**Problem to work on:** From the line that contains "You are a GUI" to the final line of the records below, print each line exactly and leave every picture out.

Stored items:
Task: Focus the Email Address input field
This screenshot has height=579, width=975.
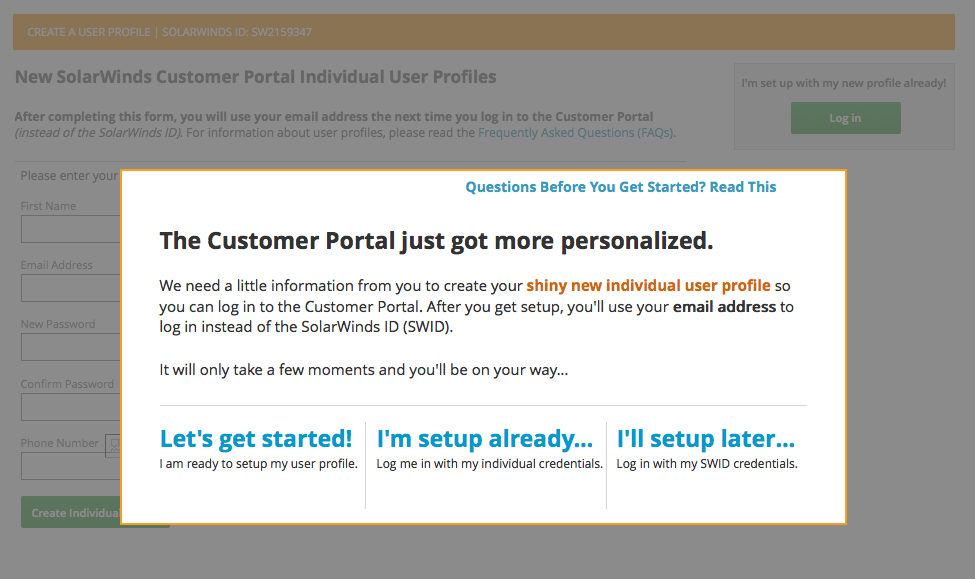Action: [71, 288]
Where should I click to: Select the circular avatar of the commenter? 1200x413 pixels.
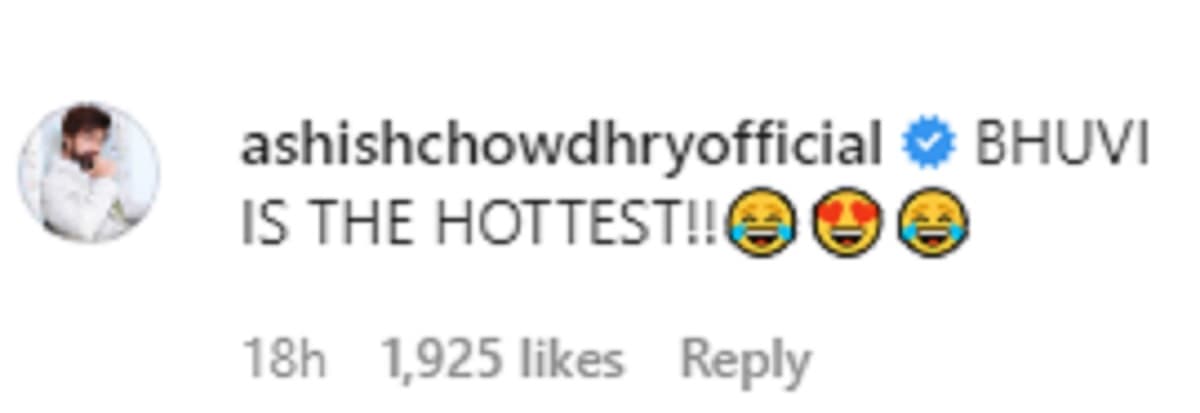(88, 172)
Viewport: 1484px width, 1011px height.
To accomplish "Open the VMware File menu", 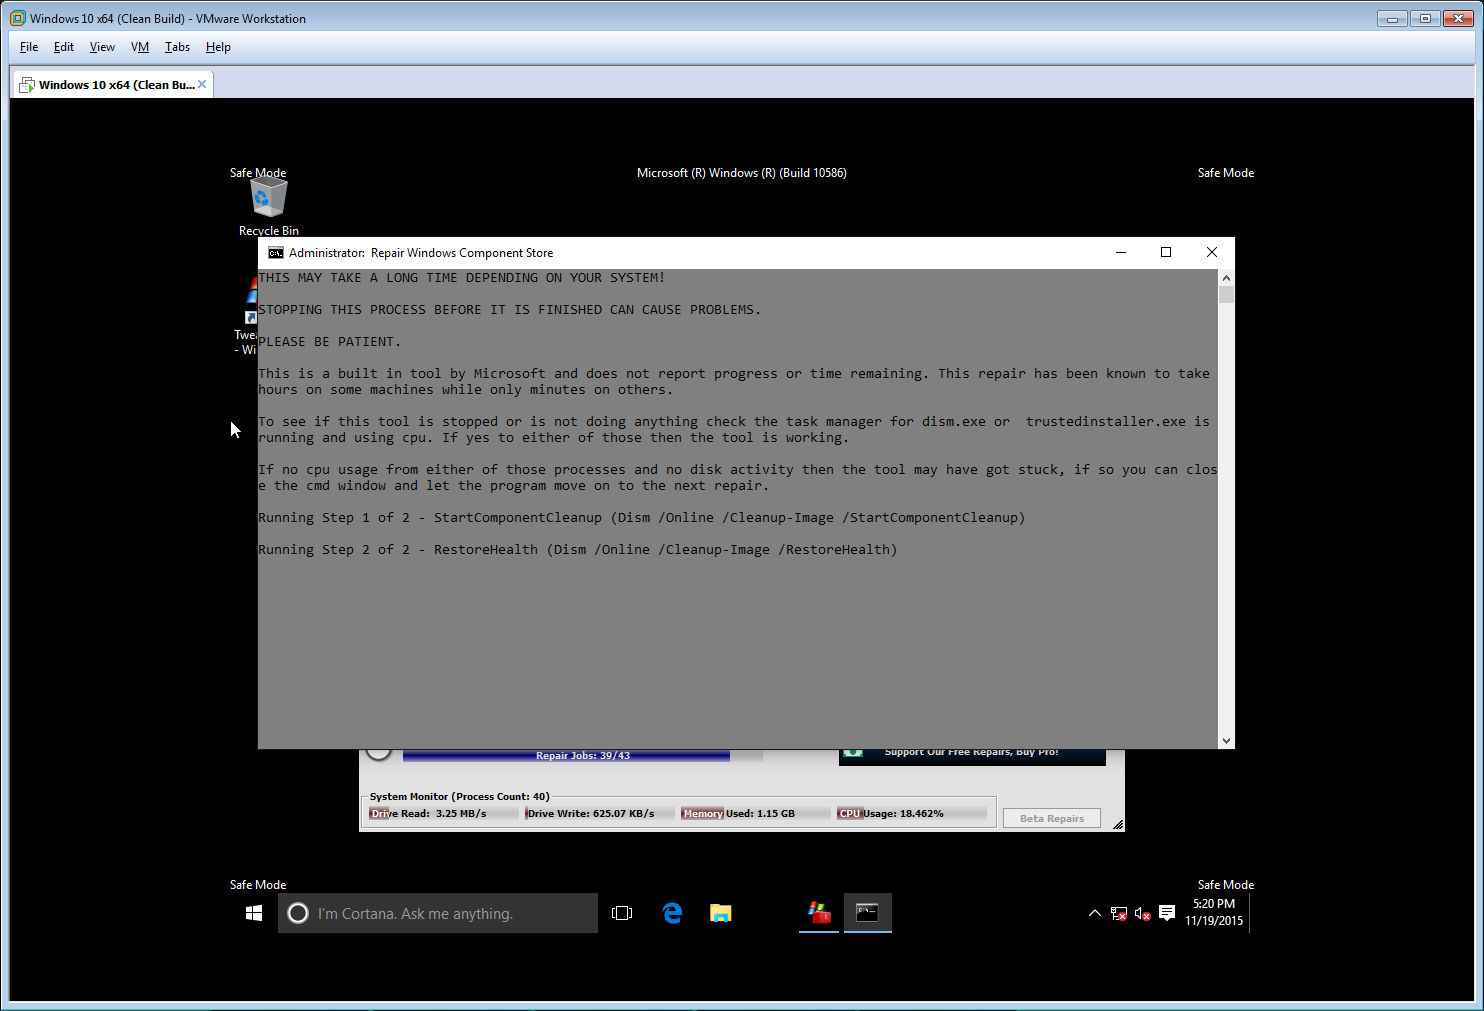I will [29, 47].
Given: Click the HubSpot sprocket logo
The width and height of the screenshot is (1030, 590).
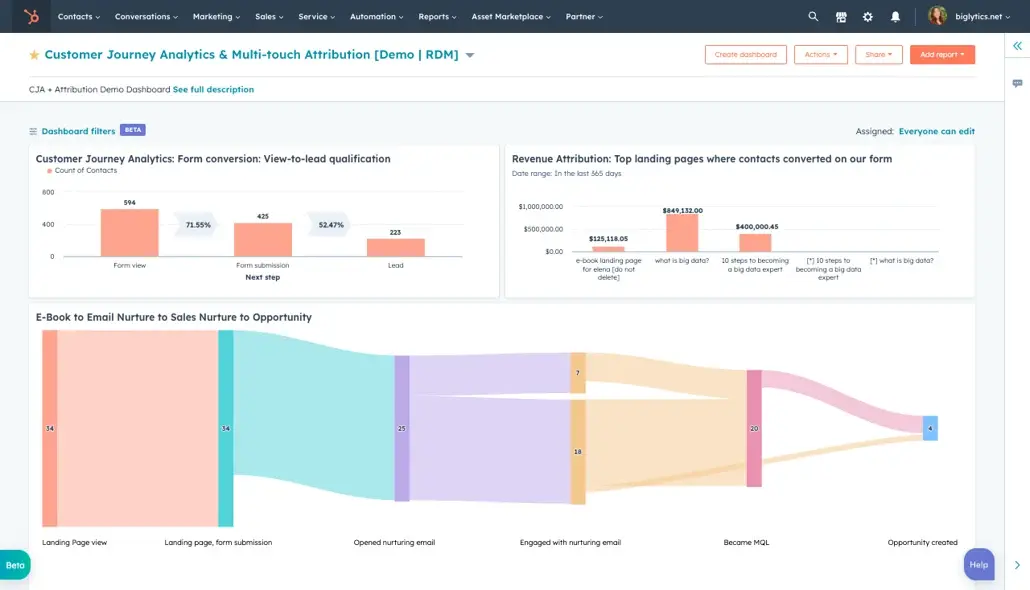Looking at the screenshot, I should (30, 16).
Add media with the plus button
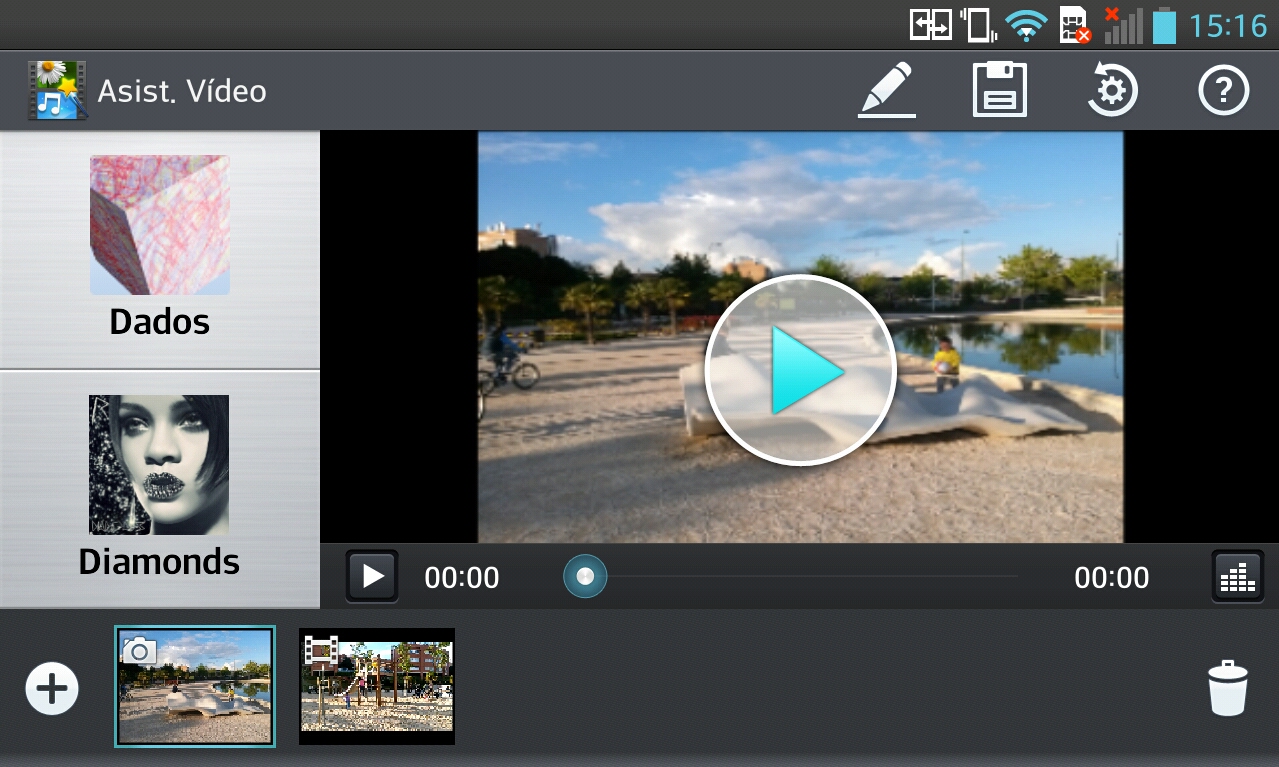This screenshot has width=1279, height=767. tap(52, 689)
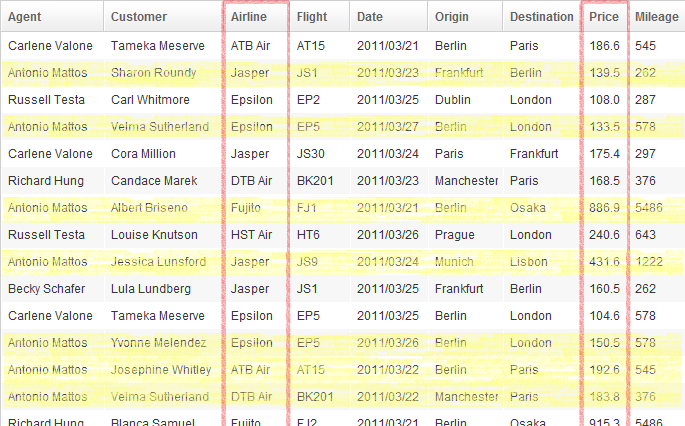Sort by the Agent column header

click(x=52, y=17)
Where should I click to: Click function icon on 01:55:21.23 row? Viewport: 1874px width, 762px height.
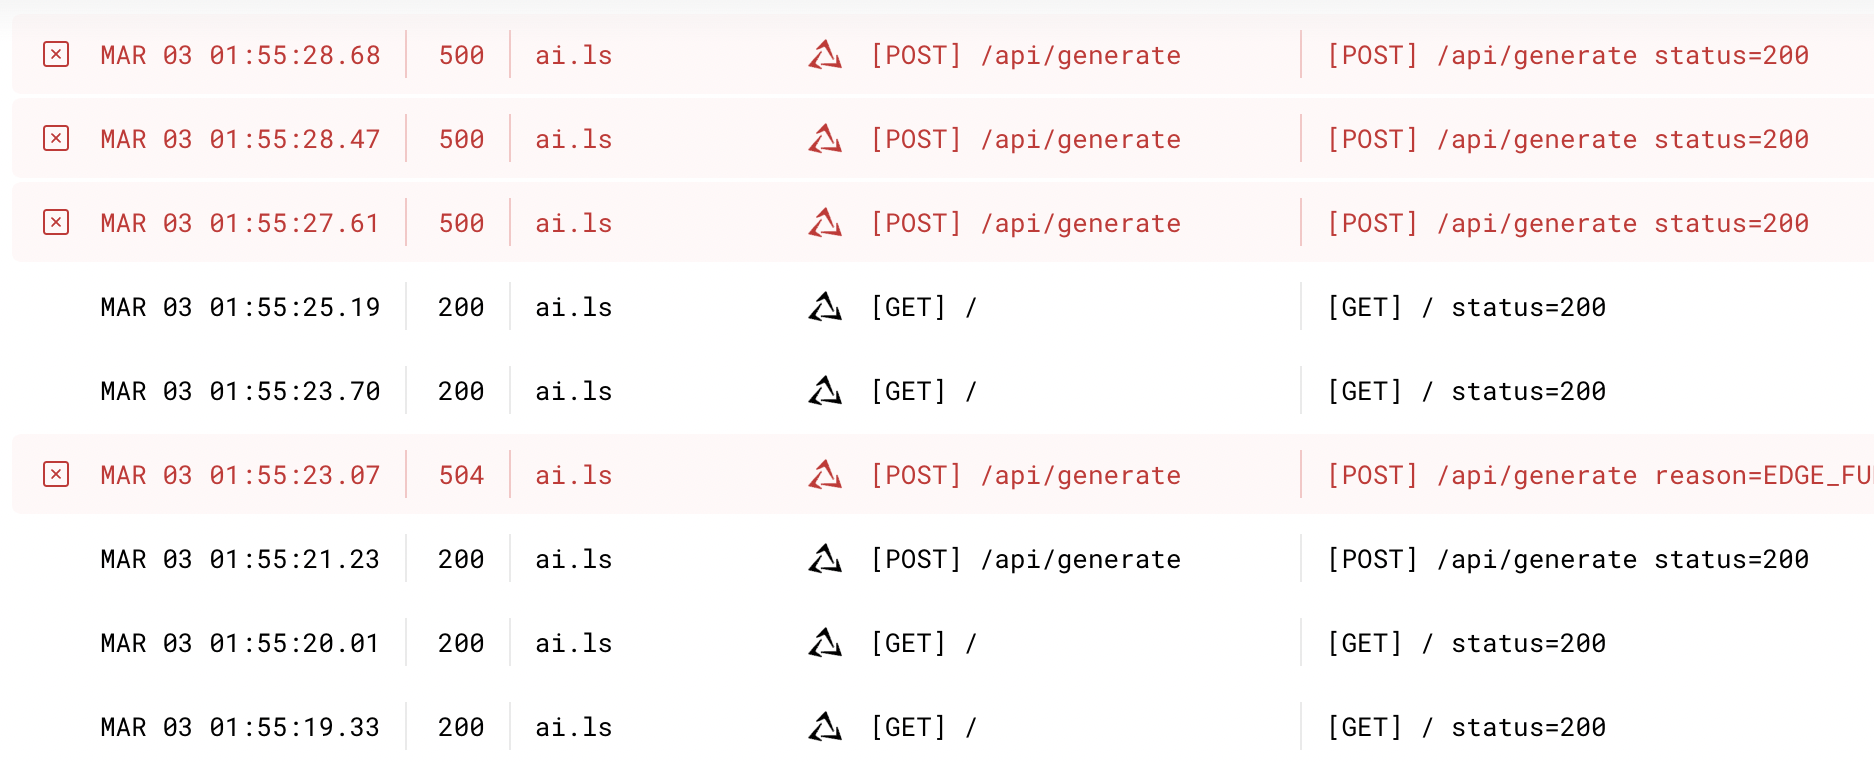(825, 559)
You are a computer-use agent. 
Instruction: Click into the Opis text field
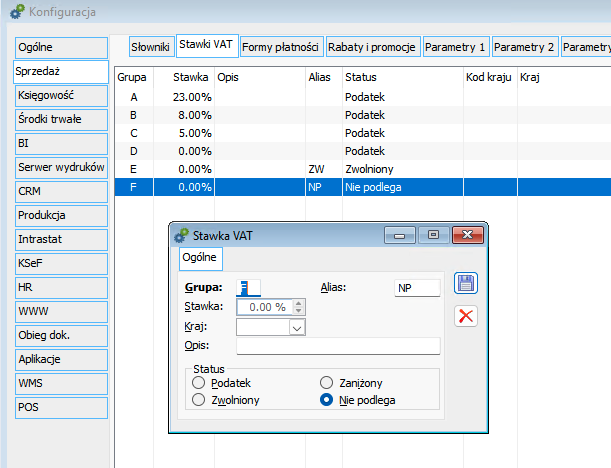pos(338,346)
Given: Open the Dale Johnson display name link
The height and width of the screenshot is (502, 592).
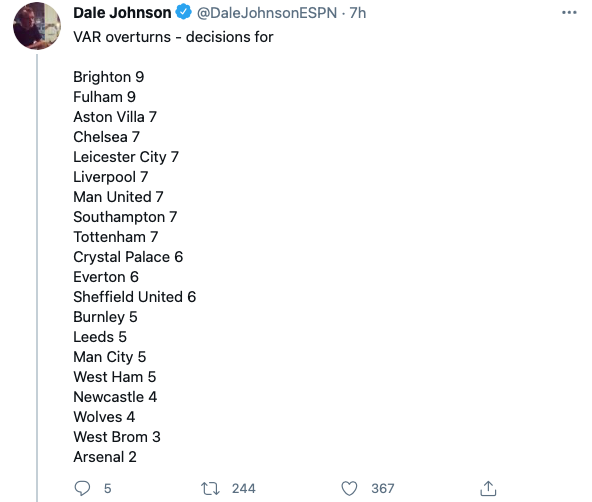Looking at the screenshot, I should point(122,13).
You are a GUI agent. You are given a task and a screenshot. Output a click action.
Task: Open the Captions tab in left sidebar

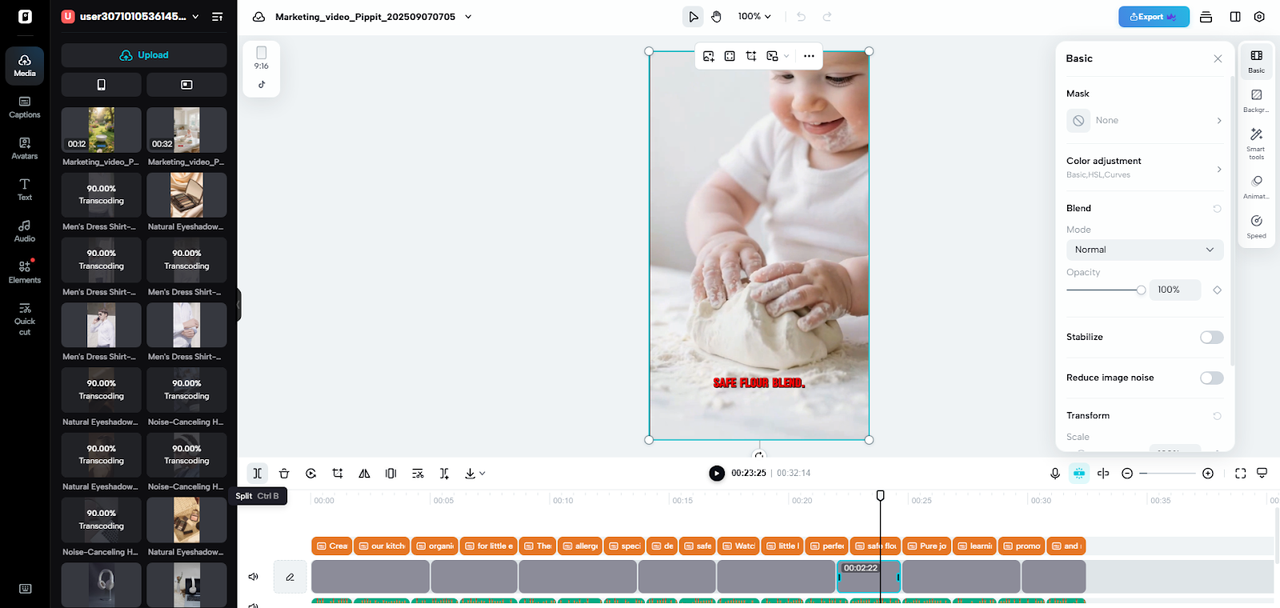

**Solution for this task:**
You are a GUI agent. You are given a task and a screenshot. Output a click action.
Task: Open the Captions tab in left sidebar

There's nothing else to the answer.